Problem to work on: Your result should be the lines holding the word "Download", copied from the entries below.

Available records:
== Segment start ==

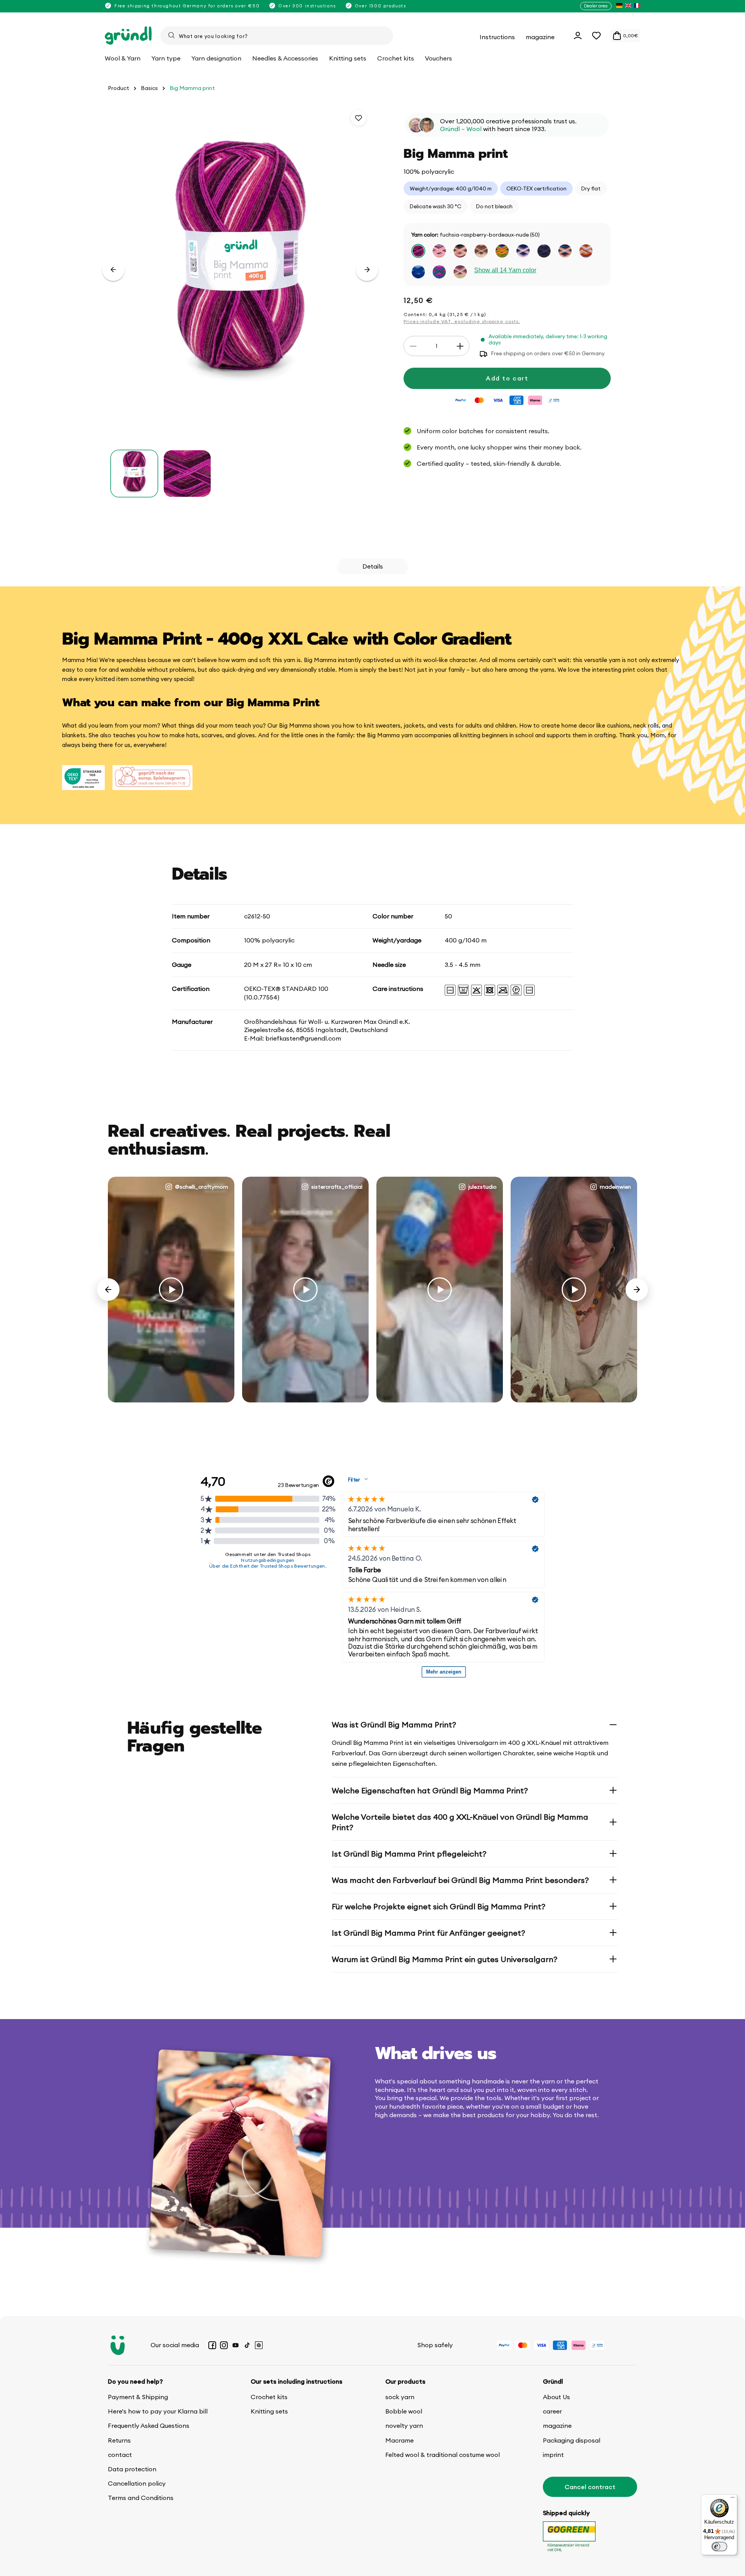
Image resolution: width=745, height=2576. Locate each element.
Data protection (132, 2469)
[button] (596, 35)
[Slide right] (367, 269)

== Segment end ==
== Segment start ==

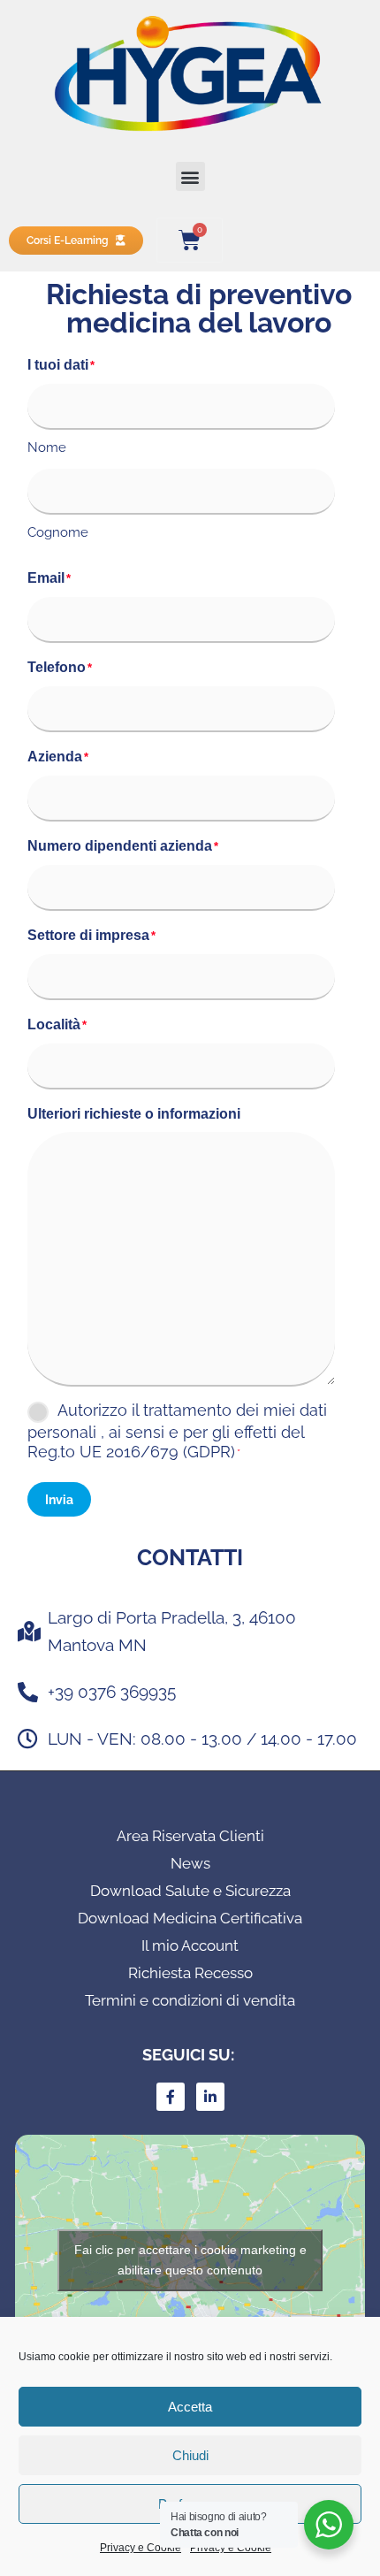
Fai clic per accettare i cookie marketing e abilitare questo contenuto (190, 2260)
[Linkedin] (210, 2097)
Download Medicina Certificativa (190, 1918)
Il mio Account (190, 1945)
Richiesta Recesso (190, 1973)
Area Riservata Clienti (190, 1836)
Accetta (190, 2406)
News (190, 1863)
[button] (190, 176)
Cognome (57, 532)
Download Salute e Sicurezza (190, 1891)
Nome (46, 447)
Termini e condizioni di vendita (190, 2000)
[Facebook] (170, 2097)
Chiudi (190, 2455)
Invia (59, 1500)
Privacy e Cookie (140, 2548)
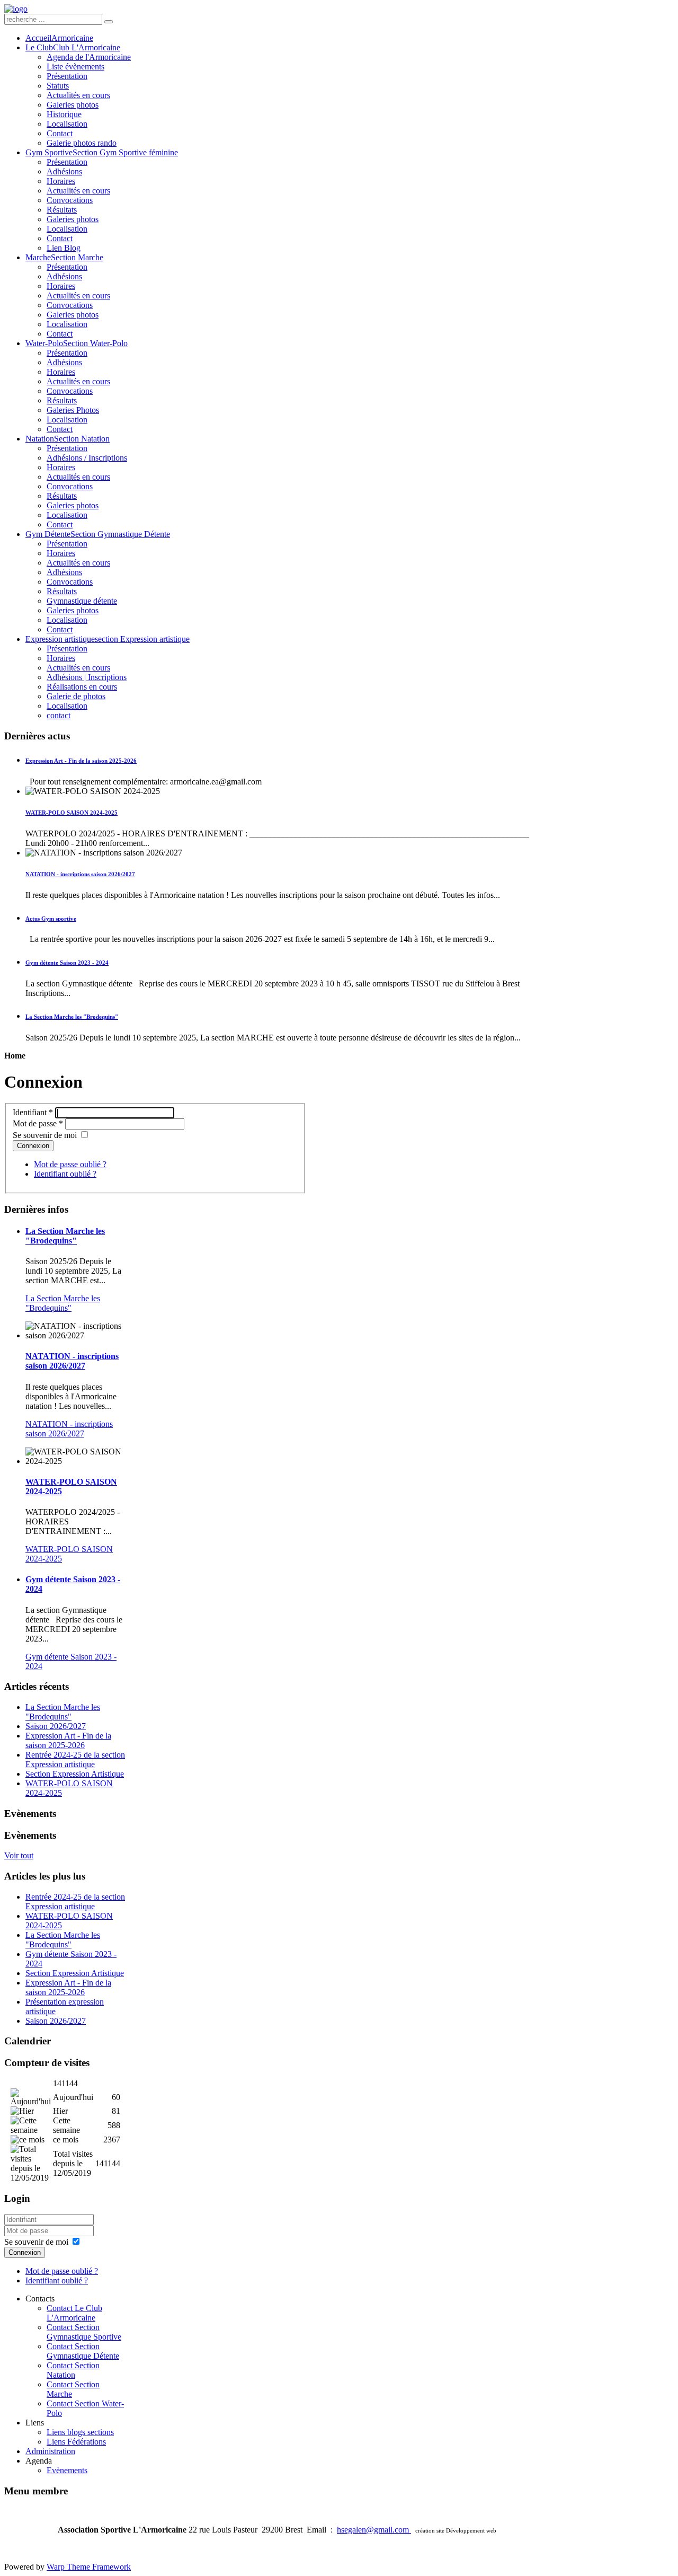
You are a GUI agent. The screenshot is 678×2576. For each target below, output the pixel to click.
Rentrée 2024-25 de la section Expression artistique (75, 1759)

== Segment end ==

Exercise solution:
Download Medicina Certificativa (190, 1918)
Download Salute e Sicurezza (190, 1891)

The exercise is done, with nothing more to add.